▶ Data listing:
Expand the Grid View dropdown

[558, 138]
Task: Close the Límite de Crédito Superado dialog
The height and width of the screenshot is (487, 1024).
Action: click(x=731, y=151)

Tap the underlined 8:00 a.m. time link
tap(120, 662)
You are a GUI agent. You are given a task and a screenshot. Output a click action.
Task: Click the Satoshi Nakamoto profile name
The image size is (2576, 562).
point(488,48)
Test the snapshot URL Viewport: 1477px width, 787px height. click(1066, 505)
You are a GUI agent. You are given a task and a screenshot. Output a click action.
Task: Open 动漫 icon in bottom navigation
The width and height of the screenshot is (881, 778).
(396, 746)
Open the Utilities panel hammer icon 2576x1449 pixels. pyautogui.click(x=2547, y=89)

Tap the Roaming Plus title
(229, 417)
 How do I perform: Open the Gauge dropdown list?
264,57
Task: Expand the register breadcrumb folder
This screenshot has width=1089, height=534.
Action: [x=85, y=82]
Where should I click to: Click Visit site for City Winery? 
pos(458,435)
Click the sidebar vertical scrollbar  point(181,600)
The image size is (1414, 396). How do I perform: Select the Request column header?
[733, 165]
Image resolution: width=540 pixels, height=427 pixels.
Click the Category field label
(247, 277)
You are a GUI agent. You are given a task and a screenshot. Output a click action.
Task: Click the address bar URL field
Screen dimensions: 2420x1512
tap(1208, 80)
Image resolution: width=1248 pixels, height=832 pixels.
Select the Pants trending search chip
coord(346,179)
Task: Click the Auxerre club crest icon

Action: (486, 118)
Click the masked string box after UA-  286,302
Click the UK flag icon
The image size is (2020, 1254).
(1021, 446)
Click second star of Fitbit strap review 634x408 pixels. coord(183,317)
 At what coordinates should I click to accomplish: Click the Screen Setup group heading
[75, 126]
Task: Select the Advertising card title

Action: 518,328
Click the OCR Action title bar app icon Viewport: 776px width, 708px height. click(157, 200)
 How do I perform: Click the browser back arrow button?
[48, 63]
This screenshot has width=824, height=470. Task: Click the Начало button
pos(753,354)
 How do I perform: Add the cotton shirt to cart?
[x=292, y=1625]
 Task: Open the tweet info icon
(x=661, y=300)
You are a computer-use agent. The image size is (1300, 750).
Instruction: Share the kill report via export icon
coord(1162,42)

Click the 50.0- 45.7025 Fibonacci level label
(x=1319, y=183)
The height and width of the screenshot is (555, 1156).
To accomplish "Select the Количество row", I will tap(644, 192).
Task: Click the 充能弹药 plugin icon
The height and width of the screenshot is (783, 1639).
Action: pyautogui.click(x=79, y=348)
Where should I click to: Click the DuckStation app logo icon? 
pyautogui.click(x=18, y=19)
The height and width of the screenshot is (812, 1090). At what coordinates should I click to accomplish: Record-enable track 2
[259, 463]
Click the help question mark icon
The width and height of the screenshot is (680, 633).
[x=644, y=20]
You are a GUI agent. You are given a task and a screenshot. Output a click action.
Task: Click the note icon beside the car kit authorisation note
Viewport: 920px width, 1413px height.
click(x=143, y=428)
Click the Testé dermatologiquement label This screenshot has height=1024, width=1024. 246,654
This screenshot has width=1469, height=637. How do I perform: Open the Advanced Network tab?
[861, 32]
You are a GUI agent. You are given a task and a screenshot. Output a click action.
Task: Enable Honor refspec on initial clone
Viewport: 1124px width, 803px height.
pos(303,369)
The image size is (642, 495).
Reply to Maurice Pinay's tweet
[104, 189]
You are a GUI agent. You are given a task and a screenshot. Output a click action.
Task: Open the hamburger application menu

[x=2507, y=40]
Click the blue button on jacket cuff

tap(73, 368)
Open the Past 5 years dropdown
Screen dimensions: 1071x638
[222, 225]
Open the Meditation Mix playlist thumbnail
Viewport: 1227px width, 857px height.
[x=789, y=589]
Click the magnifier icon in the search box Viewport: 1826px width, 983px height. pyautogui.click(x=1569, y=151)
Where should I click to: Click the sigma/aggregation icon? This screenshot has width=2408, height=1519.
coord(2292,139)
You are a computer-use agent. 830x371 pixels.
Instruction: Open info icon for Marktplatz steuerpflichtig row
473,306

▶ What you need to do: Pull out every line of the material above that contains the string "dropdown". Case counts, so a line matches only if its letters match in uppercase and lowercase.

▶ Correct result:
Expand the Grid View dropdown
 How do I perform: Open the Gauge dropdown list?
Open the Past 5 years dropdown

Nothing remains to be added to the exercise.